• Exercise: Convert the lines below, from the line containing "Click Italian flag beside PESTILLO Nicole B/A" through the end of the records (both included), into a Markdown table with columns named Row and Line, numbering each row and skipping blank lines. Leave the pictures out of the answer.

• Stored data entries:
________________
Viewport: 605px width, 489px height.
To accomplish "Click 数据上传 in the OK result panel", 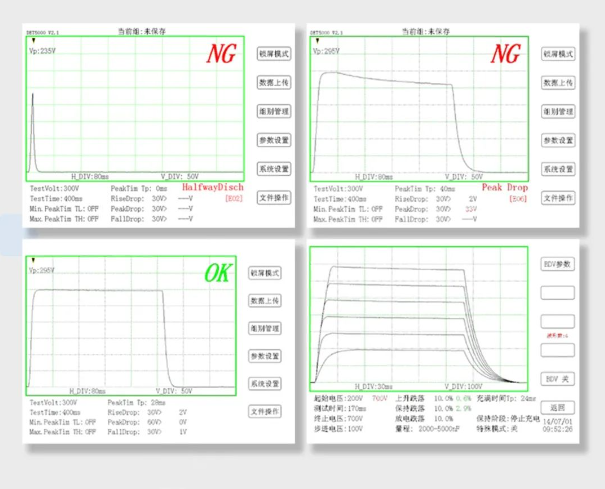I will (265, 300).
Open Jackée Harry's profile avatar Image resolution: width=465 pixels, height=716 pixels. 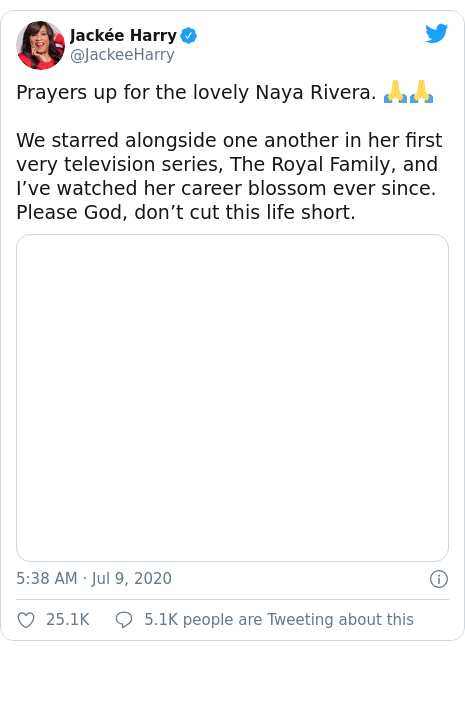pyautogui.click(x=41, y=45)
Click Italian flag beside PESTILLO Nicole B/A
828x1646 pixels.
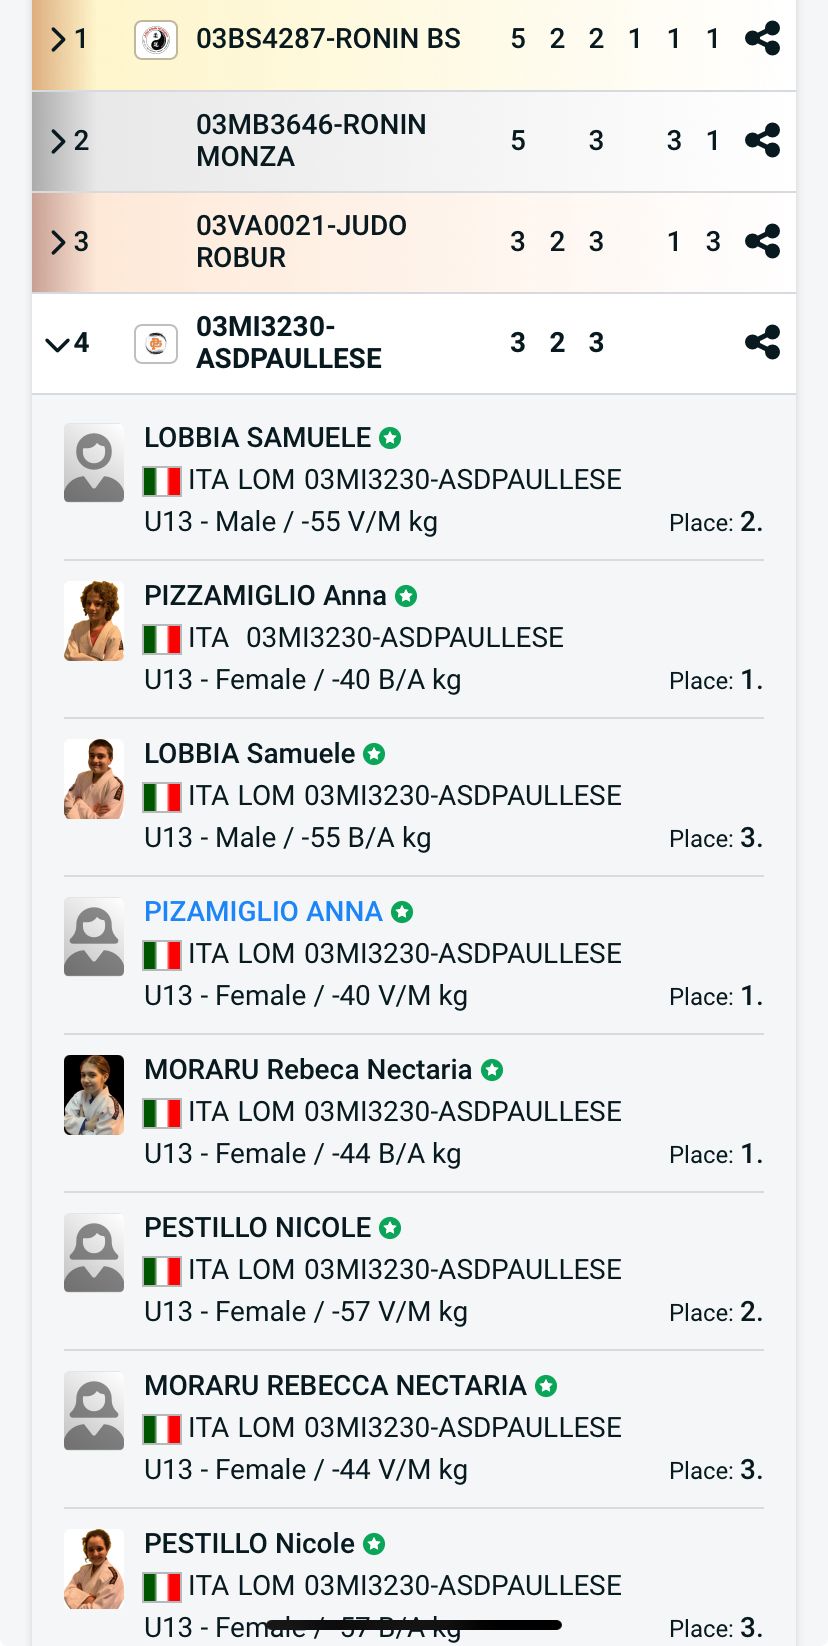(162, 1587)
________________
• Output for this task:
| Row | Line |
|---|---|
| 1 | Click Italian flag beside PESTILLO Nicole B/A |
| 2 | 828x1646 pixels. |
| 3 | (162, 1587) |